Common interfaces

class AbstractOptimizer

Base type for all optimizers.

class AbstractLearningRateScheduler

Base type for all learning rate scheduler.

class AbstractMomentumScheduler

Base type for all momentum scheduler.

class OptimizationState

The size of the mini-batch used in stochastic training.


The current epoch count. Epoch 0 means no training yet, during the first pass through the data, the epoch will be 1; during the second pass, the epoch count will be 1, and so on.

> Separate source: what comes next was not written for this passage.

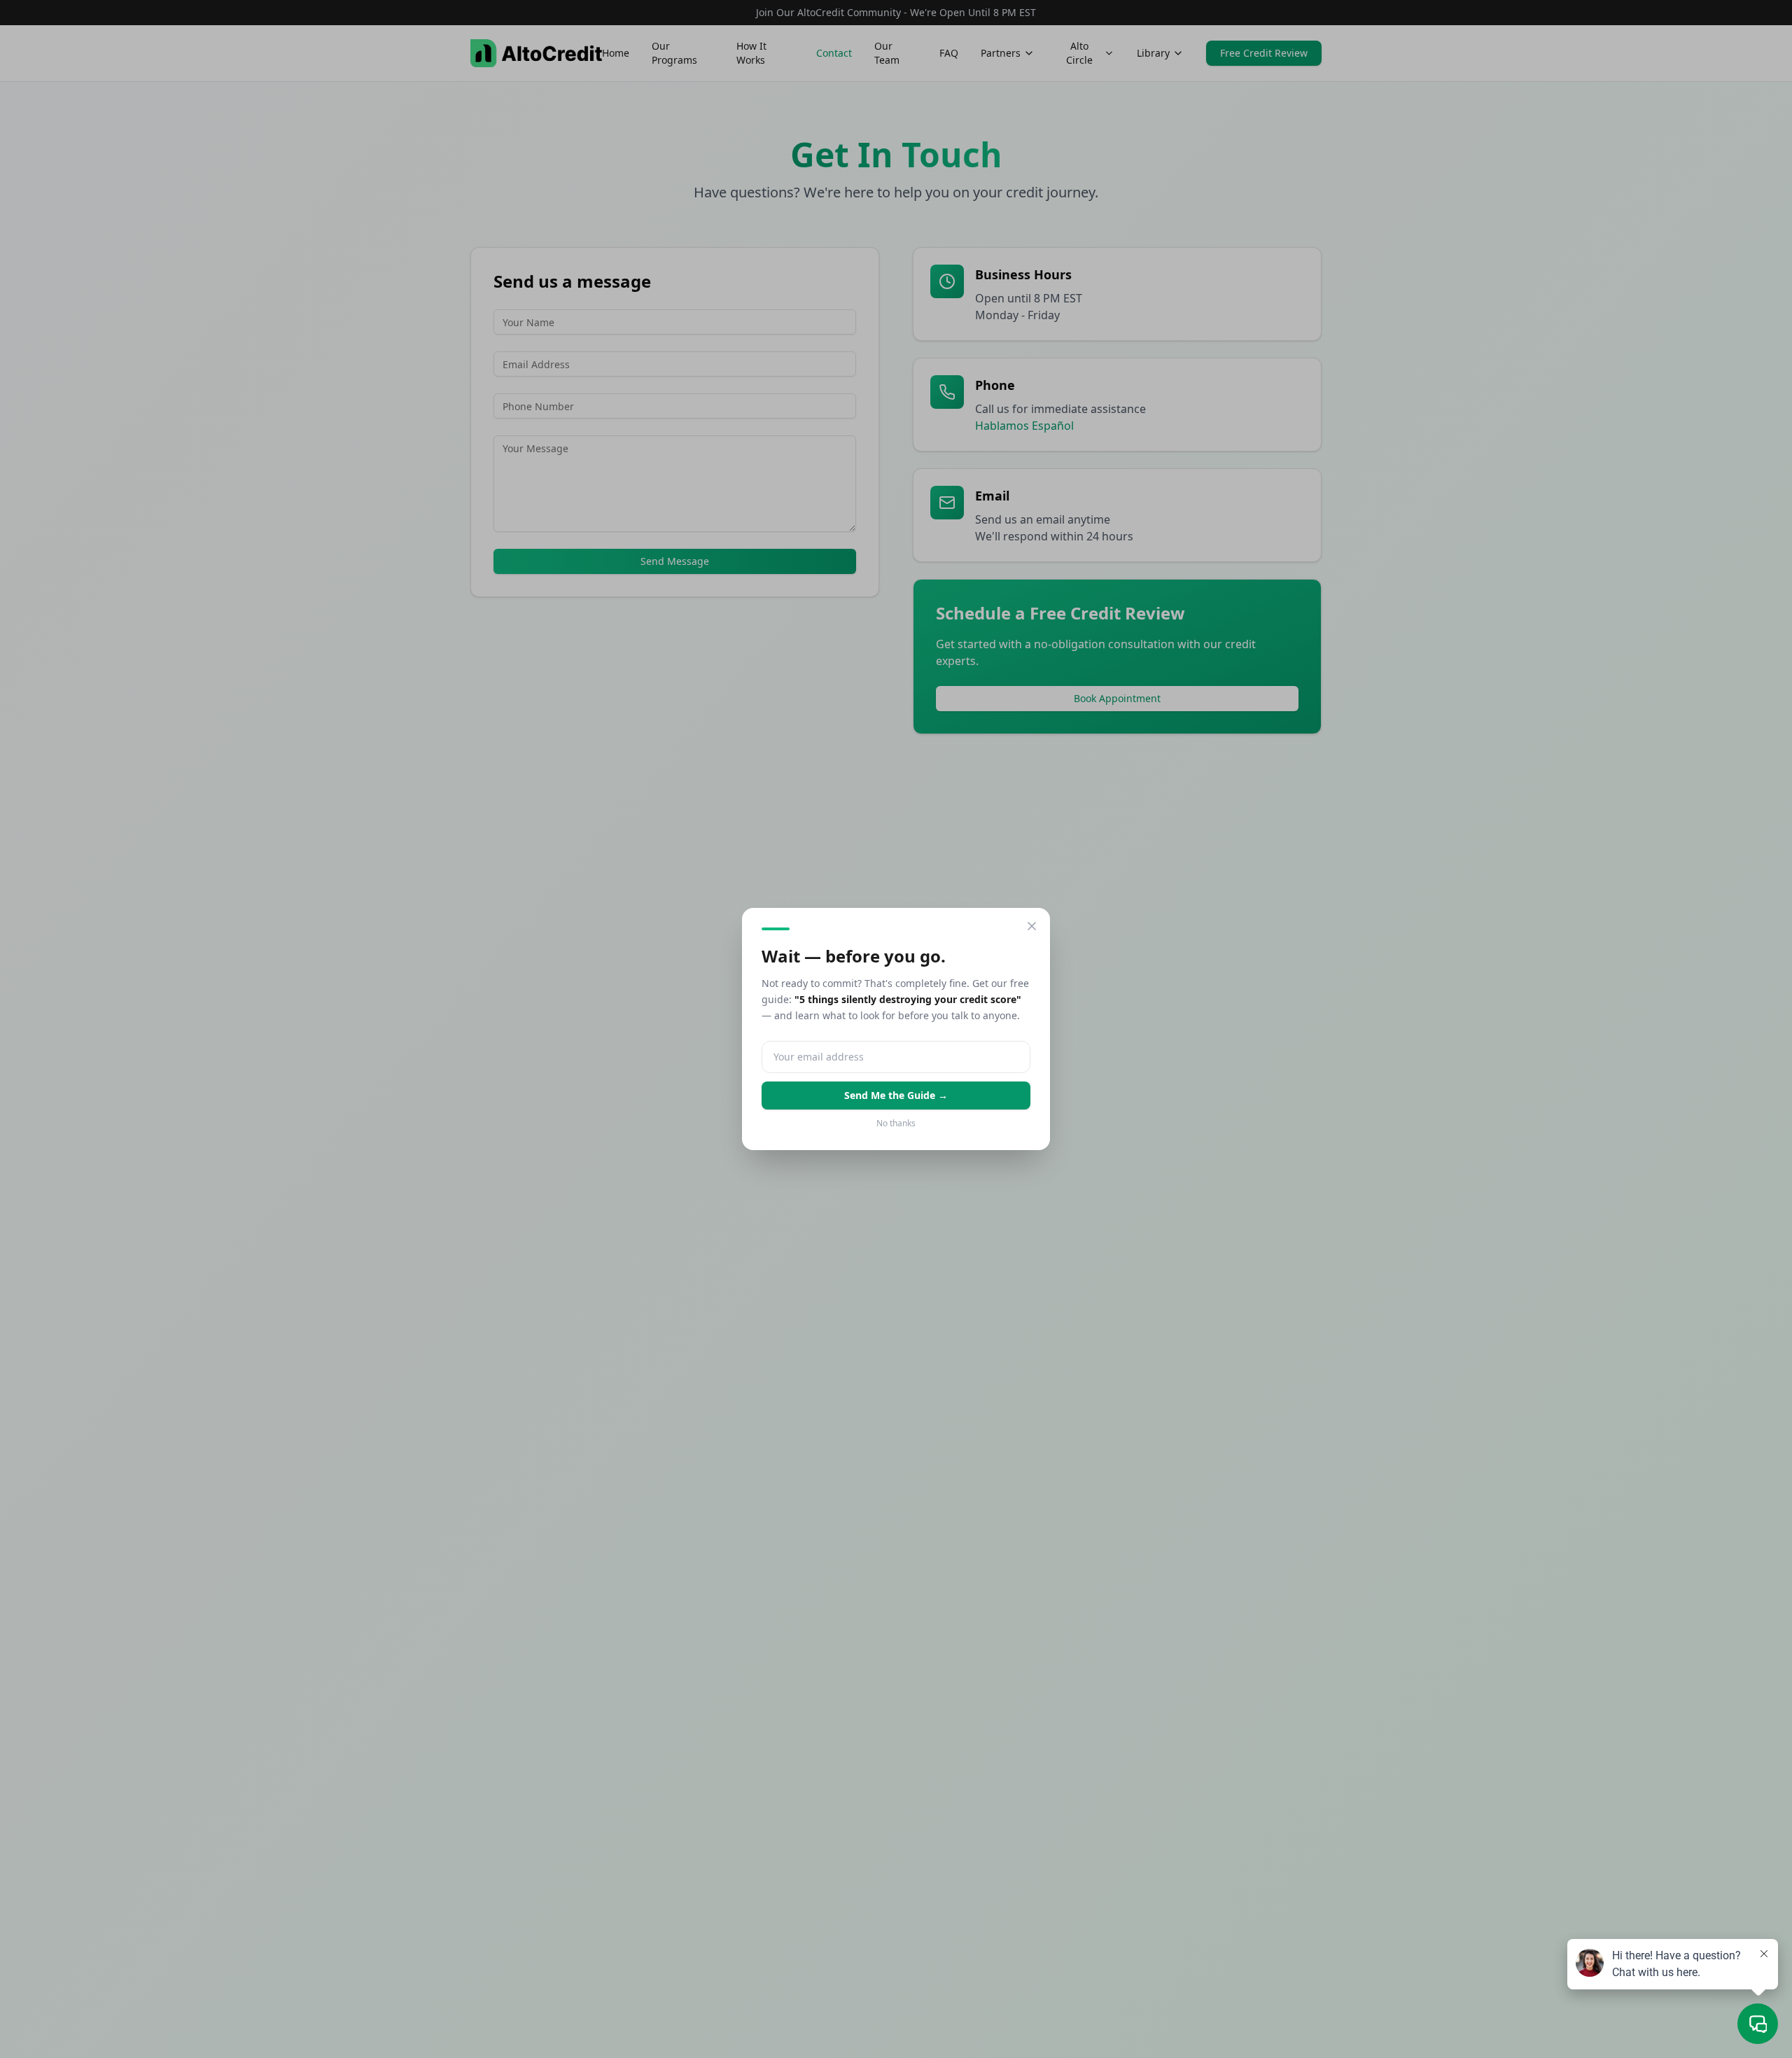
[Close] (1032, 926)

The current mini-batch count. The batch count is reset during every epoch. The batch count 0 means the beginning of each epoch, with no mini-batch seen yet. During the first mini-batch, the mini-batch count will be 1.


The current iteration count. One iteration corresponds to one mini-batch, but unlike the mini-batch count, the iteration count does not reset in each epoch. So it track the total number of mini-batches seen so far.

get_learning_rate(scheduler, state)
  • scheduler (AbstractLearningRateScheduler) – a learning rate scheduler.
  • state (OptimizationState) – the current state about epoch, mini-batch and iteration count.

the current learning rate.

class LearningRate.Fixed

Fixed learning rate scheduler always return the same learning rate.

class LearningRate.Exp

\(\eta_t = \eta_0\gamma^t\). Here \(t\) is the epoch count, or the iteration count if decay_on_iteration is set to true.

class LearningRate.Inv

\(\eta_t = \eta_0 * (1 + \gamma * t)^(-power)\). Here \(t\) is the epoch count, or the iteration count if decay_on_iteration is set to true.

get_momentum(scheduler, state)
  • scheduler (AbstractMomentumScheduler) – the momentum scheduler.
  • state (OptimizationState) – the state about current epoch, mini-batch and iteration count.

the current momentum.

class Momentum.Null

The null momentum scheduler always returns 0 for momentum. It is also used to explicitly indicate momentum should not be used.

class Momentum.Fixed

Fixed momentum scheduler always returns the same value.

Parameters:optimizer (AbstractOptimizer) – the underlying optimizer.

A utility function to create an updater function, that uses its closure to store all the states needed for each weights.

Built-in optimizers

class AbstractOptimizerOptions

Base class for all optimizer options.

normalized_gradient(opts, state, grad)
  • opts (AbstractOptimizerOptions) – options for the optimizer, should contain the field grad_scale, grad_clip and weight_decay.
  • state (OptimizationState) – the current optimization state.
  • weight (NDArray) – the trainable weights.
  • grad (NDArray) – the original gradient of the weights.

Get the properly normalized gradient (re-scaled and clipped if necessary).

class SGD

Stochastic gradient descent optimizer.

SGD(; kwargs...)
  • lr (Real) – default 0.01, learning rate.
  • lr_scheduler (AbstractLearningRateScheduler) – default nothing, a dynamic learning rate scheduler. If set, will overwrite the lr parameter.
  • momentum (Real) – default 0.0, the momentum.
  • momentum_scheduler (AbstractMomentumScheduler) – default nothing, a dynamic momentum scheduler. If set, will overwrite the momentum parameter.
  • grad_clip (Real) – default 0, if positive, will clip the gradient into the bounded range [-grad_clip, grad_clip].
  • weight_decay (Real) – default 0.0001, weight decay is equivalent to adding a global l2 regularizer to the parameters.
class ADAM

The solver described in Diederik Kingma, Jimmy Ba: Adam: A Method for Stochastic Optimization. arXiv:1412.6980 [cs.LG].

ADAM(; kwargs...)
  • lr (Real) – default 0.001, learning rate.
  • lr_scheduler (AbstractLearningRateScheduler) – default nothing, a dynamic learning rate scheduler. If set, will overwrite the lr parameter.
  • beta1 (Real) – default 0.9.
  • beta2 (Real) – default 0.999.
  • epsilon (Real) – default 1e-8.
  • grad_clip (Real) – default 0, if positive, will clip the gradient into the range [-grad_clip, grad_clip].
  • weight_decay (Real) – default 0.00001, weight decay is equivalent to adding a global l2 regularizer for all the parameters.